Les odeurs, ai-je dit. « L’odeur du soleil » écrit-il. Les Eucalyptus utilisés pour assécher les terres et combattre la malaria flambent leur écorce et leurs fruits. Les restes d’olives pressées, les écorces d’agrumes qui pourrissent en tas après qu’on en ait prélevé le jus pour en faire de l’alcool empestent et embaument tout à la fois. Et cette extraordinaire présence de toutes ces essences que le soleil mobilise provoque une sorte de paralysie des sentiments « Oliviers et orangers, denses au-delà des murs blancs de la route, dans l’obscurité croissante. Une fumée bleuâtre se dégage de leur feuillage, d’abord lumineuse, puis opaque, elle se condense et monte. Toute la terre fume. Non d’une matière qui brûle, mais d’elle-même, qui uniformément s’évapore. » Vittorini est sensible à une souffrance faite d’épreuves incontournables qu’il décrit pourtant avec pudeur, préférant la métaphore des chênes lièges qui apparaissent comme une armée de soldats saignés « Etrange comme cette blessure les fait paraître vivants. On pense instinctivement à la chair vive : pauvres bêtes… »
On le suit, au détour de chaque chemin. Comment ne pas l’aimer ? Et comment ne pas sursauter à l’écoute de ces phrases qui germent au plus près de lui, dans la roche dure pourtant dépourvue de terre. Une écriture pauvre en nourriture et pourtant acharnée à dire juste ! « …les vols d’oiseaux, qui s’élancent des corniches, semblent laisser des trous noirs dans la pierre où auparavant ils étaient pierre, eux aussi parmi le feuillage et les têtes d’anges. »
Et la tête s’envole avec l’écrivain dans le baroque des églises.

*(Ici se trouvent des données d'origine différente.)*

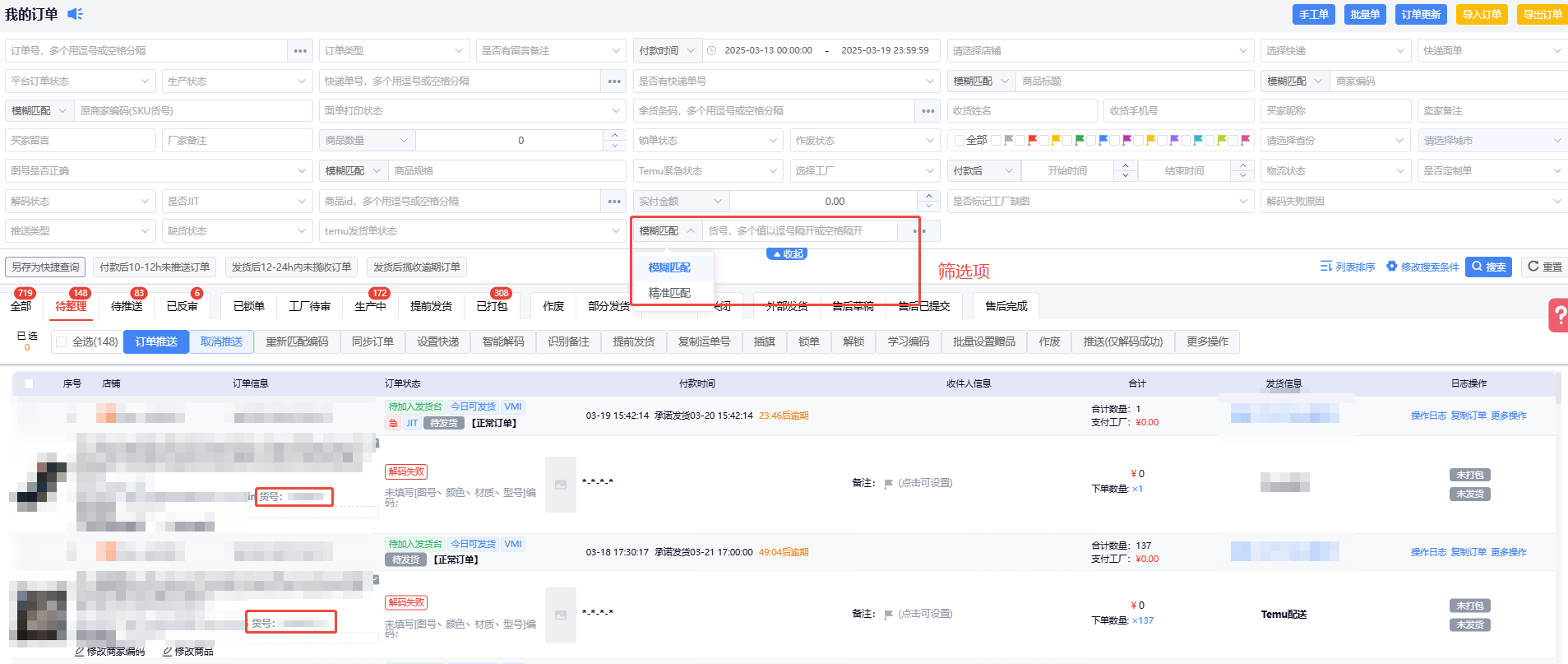The height and width of the screenshot is (664, 1568).
Task: Click the speaker announcement icon beside 我的订单
Action: (75, 14)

Elio Vittorini. Sardaigne comme enfance. NOUS VIA. Traduit de l’italien par Angélique Lévi. Janvier 2012. L’auteur (Syracuse, 1908 – Milan, 1966) a été romancier, traducteur, éditeur, directeur de revue et journaliste. Il est l’un des grands écrivains italiens du XXe siècle. Il est l’auteur de Les hommes et les autres, Conversations en Sicile et Les villes du monde.